I don’t believe we have a Cheshire Cat in Pathfinder yet, but the pard isn’t a bad start. Like many other magical beasts, its party trick is phasing…but unlike other magical beasts, it can scorch you as it runs through you. (Think the X-Men’s Kitty Pryde, a.k.a. Shadowcat…if she were on fire.)
Pards are too smart to serve as ranger companions without the help of some feats or a kind DM, but well-role-played PCs could certainly ally with them if they can work with the cats’ empathic communication style.

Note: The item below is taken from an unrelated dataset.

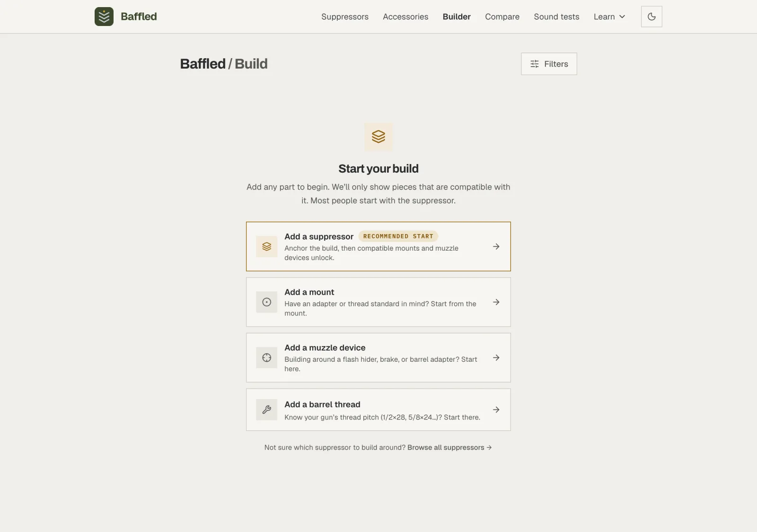Toggle dark mode with moon icon
The height and width of the screenshot is (532, 757).
[651, 17]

Said empathy and phasing, by the way, opens up whole other questions… Are pards simply the magical beasts one would expect in a magical world? Do they come from the lands of the fey (as their diet suggests) or the Ethereal Plane (like phase spiders)? Or is the “alien” adjective in Bestiary 4 used literally? Could these be cats from another planet? Or felines from whatever reality aeons hail from, where symbols and metaphor trump words every time...?
Quicklings in a drought-stricken forest approach a party of adventurers asking for aid against a den of pards. This leaves the adventurers in a quandary: Can they refuse fey asking for help, even evil ones? Even if they feel they can, the pards are also decimating grig populations in the area. Worse yet, the cats’ scorching phase attacks, normally only a danger to their prey, risk setting the entire woods aflame.

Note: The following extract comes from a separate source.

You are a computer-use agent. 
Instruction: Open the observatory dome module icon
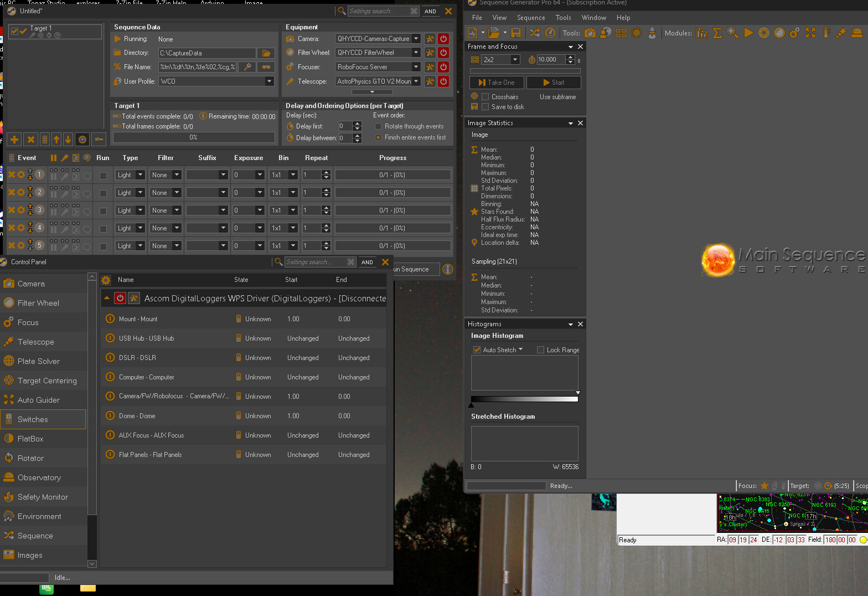[x=856, y=33]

An android wishes to learn emotions. An encounter with a pard left her enamored with the creatures, and she followed a pard den through five seasons learning to communicate with them, albeit roughly. The android now has a pard companion who is fiercely protective of her—it regards her emotionless default state as it might an infirmity in its mate or child—and she in turn will swear everlasting vengeance on anyone who harms her pard…which, for an android, can be a long time indeed.
In the City of Golden Towers, discontent is roiling the mamluk class. Long the sultan’s elite troops and bodyguards, they are finding more and more of their traditional functions being handed to the Red Sashes. This order of monks and shadowdancing janissaries from the mountains is resented for offenses large and small, from usurping the mamluks’ power to dietary differences and declining to wear the traditional purple turban. Adventurers are asked (or coerced) by mamluk representatives to dig up dirt on the Red Sashes. If they are caught they will have to face not only the warrior monks, but also the trained pards that are the order’s mascots and hunting companions.
—Pathfinder Bestiary 4 211
Edit: Thanks for your patience with this post. Original entry: Can't talk. Wilco-ing. Psychedelic cats can wait. Thanks for understanding.